Nevertheless, he recognises the need to take a longer term view: “We have had two mandates since 2006 and they have not performed very well, although three years is a short period and we must give them more time as you need that time to evaluate the asset class.”

But Lehmann is sceptical regarding further investments in private equity: “I am not certain about how to assess performance in future, he says. “The problem with private equity is that it has also made promises of high performance. The talk is always of top-quartile performance but the curious thing is that I have never met anyone in the second or third quartile. This top quartile promises returns of between 10-15% per year but the point is that these performance numbers are calculated from actual committed capital and I cannot understand this. Some have less than 50% and others over 90%.

“When I agree a commitment sum I must hold virtually 100% in liquid assets in case the capital is called. That is the point when we start to ask, what does this investment bring us?” continues Lehmann. “There is also the extra cost involved with the certificates, and the foundation has used its entire allocation to purchase the certificates. The performance is related to the price of the certificate, not the actual private equity commitment.

“When I take this into account, I have to forget these fantastic performance numbers, and in our case we are at performance not too far removed from fixed income. We will have to look at that over 10 years, but so far it has not brought us much. The private equity industry does not do itself any favours and it is not fair to inexperienced investors.

“The private equity industry should also be cautious about what happens when the knowledge, sensibility and know-how of investors grows. The providers should be aware that they depend on the money of the investors and not the other way around because their industry will end if the flow of capital ends.”

The authorities of the State of Lower Saxony are the contact point to clarify legal questions as to the permissibility of investments such as alternatives. They have determined a limit of 10% for investments that do not generate ordinary returns. The foundation would consider increasing its alternatives quota in conversation with the authorities.

While US foundations have been heavy investors in areas such as timber or commodities, the VolkswagenStiftung has not made investments in these areas.

The foundation recently compiled a dossier of investment opportunities that it does not currently use, to determine what might have changed as a result of the financial crisis.

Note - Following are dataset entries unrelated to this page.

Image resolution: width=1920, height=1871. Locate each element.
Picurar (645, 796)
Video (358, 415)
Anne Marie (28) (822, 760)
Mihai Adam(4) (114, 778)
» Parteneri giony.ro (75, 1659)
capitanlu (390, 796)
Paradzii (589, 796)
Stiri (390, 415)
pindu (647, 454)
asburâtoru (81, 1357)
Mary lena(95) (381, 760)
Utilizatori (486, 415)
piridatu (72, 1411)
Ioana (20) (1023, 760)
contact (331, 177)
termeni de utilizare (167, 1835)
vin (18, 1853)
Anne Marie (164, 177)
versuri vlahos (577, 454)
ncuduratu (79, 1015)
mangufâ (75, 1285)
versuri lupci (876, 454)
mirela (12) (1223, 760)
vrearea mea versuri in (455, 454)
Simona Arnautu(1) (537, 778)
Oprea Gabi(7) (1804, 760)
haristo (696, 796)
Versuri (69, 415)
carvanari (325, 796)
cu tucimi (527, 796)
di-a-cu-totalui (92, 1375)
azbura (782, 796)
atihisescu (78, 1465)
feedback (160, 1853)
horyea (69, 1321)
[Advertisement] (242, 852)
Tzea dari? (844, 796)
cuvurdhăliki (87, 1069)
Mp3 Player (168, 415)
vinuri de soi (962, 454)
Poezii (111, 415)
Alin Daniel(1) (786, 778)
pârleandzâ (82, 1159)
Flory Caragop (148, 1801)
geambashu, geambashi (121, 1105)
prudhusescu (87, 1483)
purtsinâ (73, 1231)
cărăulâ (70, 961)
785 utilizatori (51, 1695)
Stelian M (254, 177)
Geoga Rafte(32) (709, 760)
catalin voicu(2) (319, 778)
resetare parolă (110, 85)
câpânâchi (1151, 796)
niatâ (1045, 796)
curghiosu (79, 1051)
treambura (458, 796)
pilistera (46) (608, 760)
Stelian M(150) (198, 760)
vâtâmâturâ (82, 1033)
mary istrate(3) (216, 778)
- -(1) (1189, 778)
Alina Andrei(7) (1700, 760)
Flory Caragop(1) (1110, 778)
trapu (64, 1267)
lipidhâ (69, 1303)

Among the opportunities are Latin American equities, although this question is at the extremely early stages, and any considerations would be made internally first. Another is microfinance, but one problem is that indices are not available. The question is whether such investments achieve real diversification.

“In terms of other investments, this is an ongoing activity and we are permanently concerned with the question of how to diversify our investments further or perhaps better,” says Lehmann. “We are not in any hurry. Our assets are very well invested in my opinion and time pressure is a poor adviser when it comes to investment.”

Rather, Lehmann is concerned with how institutional investors will operate in a changed world in terms of risk control and the many ways to calculate risk, “Every basis for calculation, whether value-at-risk or volatility, all represent a certain probability of my risk potential and does not predict what will occur,” he says. “There are further questions: how strictly must I adhere to the risk budgets? If I establish stop loss limits according to the basis of risk budgets, does this make sense or would it be negligent? Do I sell in market down phases because a risk budget is exhausted, and then realise the losses, or do I sit out the down phase?”

Lehmann concludes: “I don’t have an answer to these questions, but in light of the financial and economic crisis, I find them much more important and interesting than whether I should invest in commodities or not.”